- _WHAT YOU HAVE TO DO_:
Please gather every line in the rows below that contains the string "screenshot".
═════ INFORMATION GIVEN
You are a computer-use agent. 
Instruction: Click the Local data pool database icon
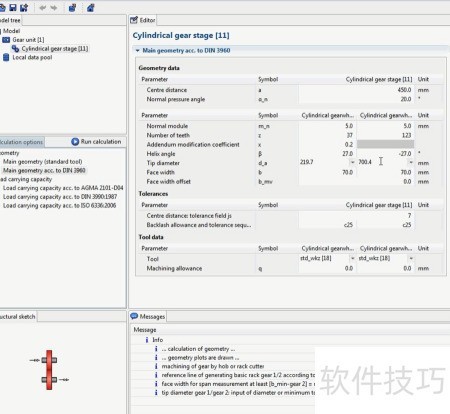click(6, 57)
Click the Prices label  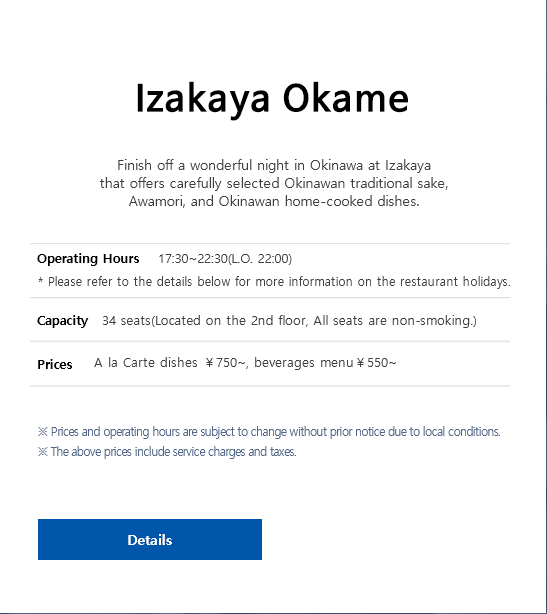[55, 364]
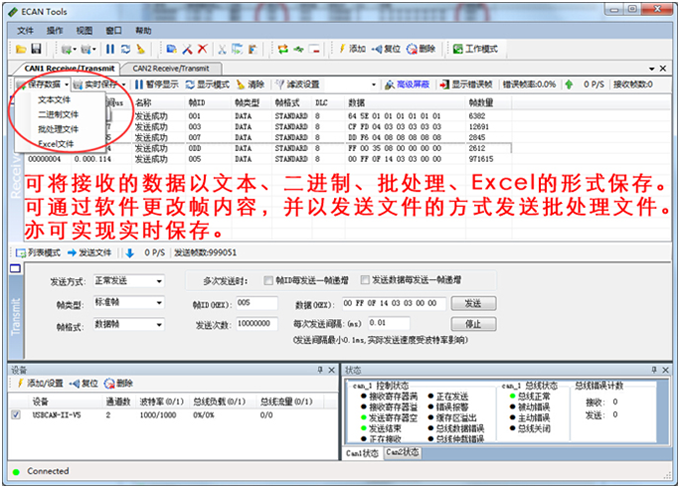Expand the frame format (帧格式) dropdown
This screenshot has height=488, width=680.
(130, 325)
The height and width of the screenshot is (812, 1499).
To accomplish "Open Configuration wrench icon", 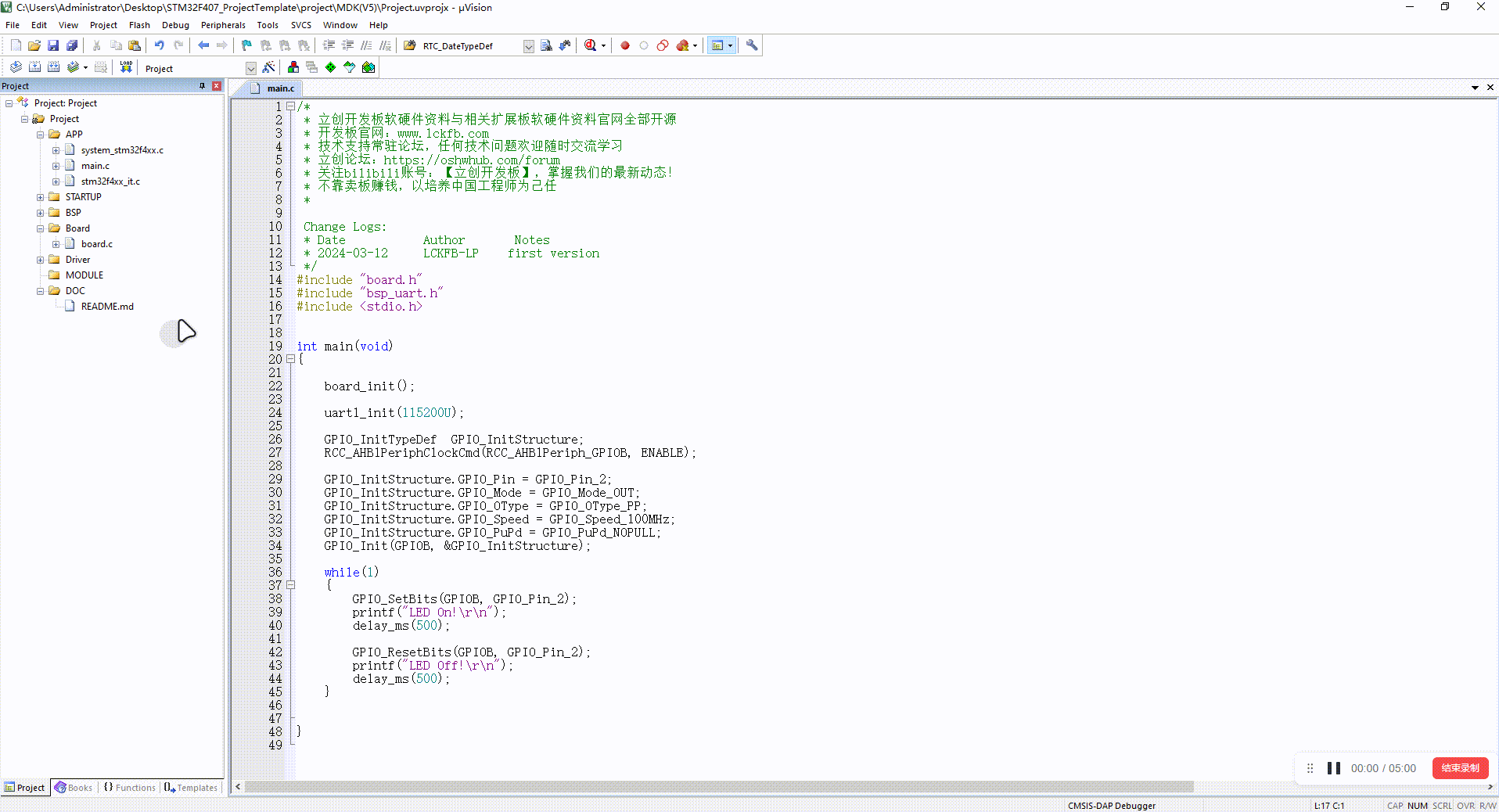I will 752,45.
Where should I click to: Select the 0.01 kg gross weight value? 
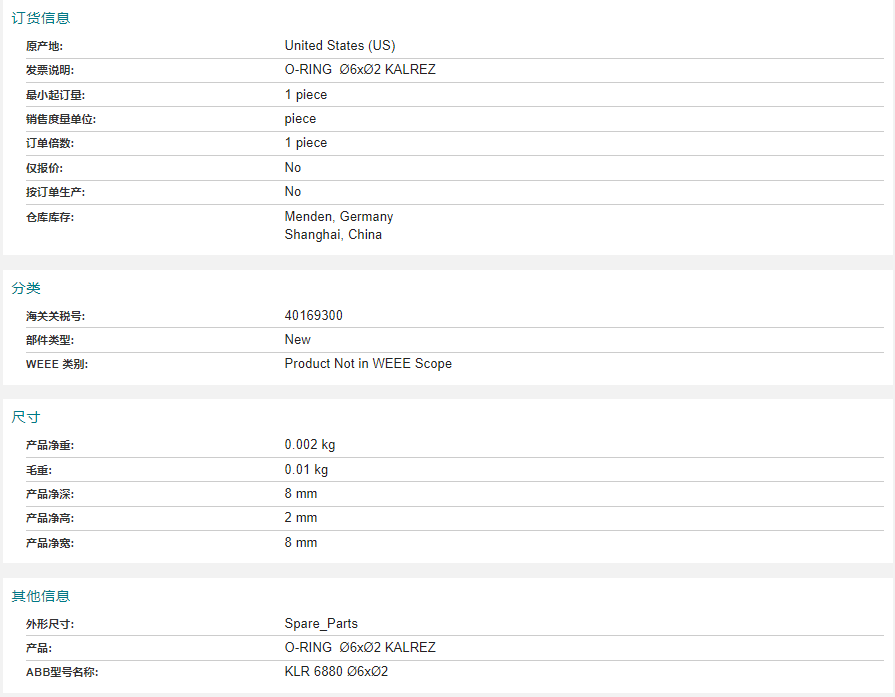coord(307,470)
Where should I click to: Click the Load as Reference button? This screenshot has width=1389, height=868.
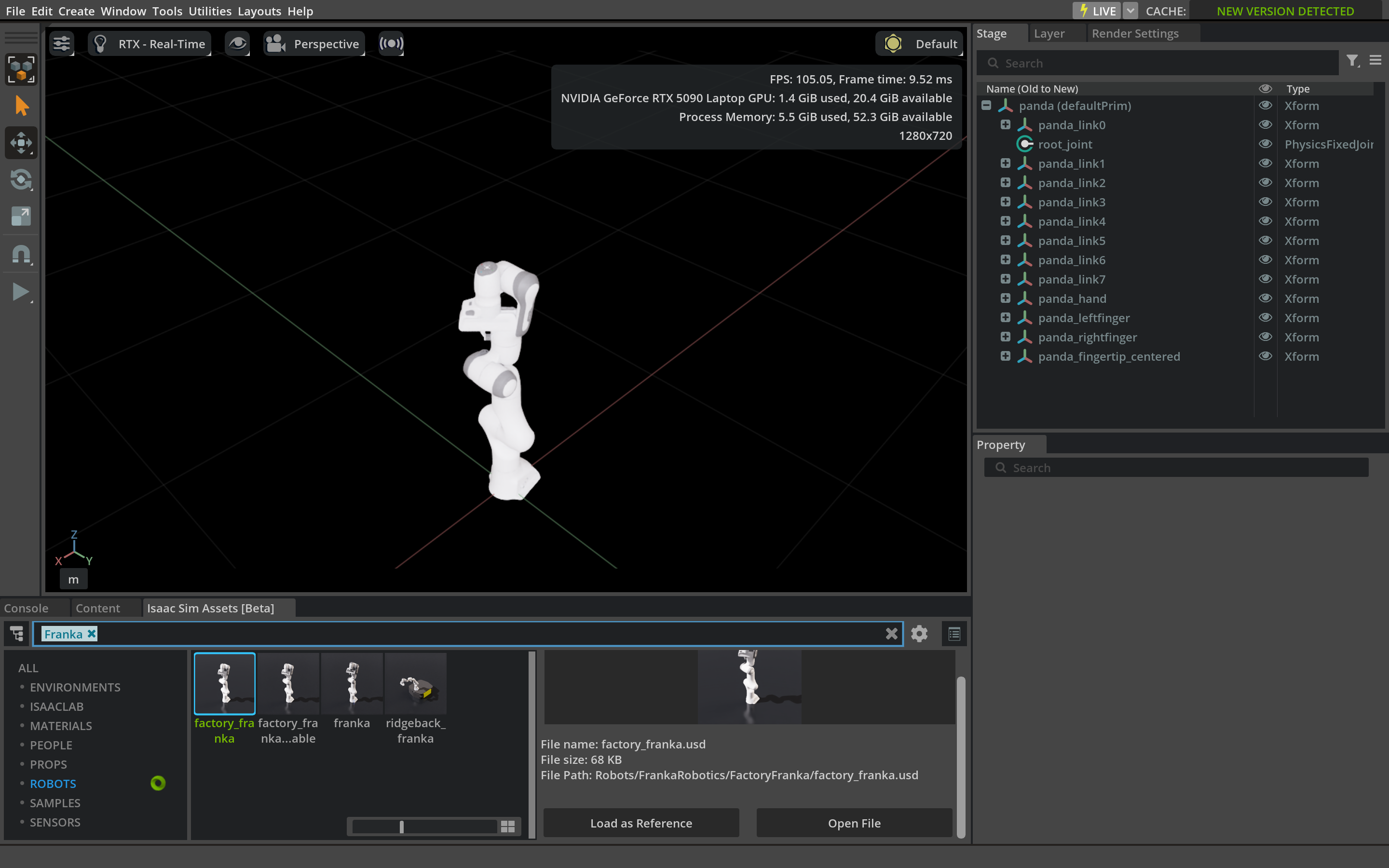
══════════
- _RESPONSE_:
This screenshot has height=488, width=680.
The height and width of the screenshot is (812, 1499).
Where should I click to: Click the Load as Reference button? This screenshot has width=1389, height=868.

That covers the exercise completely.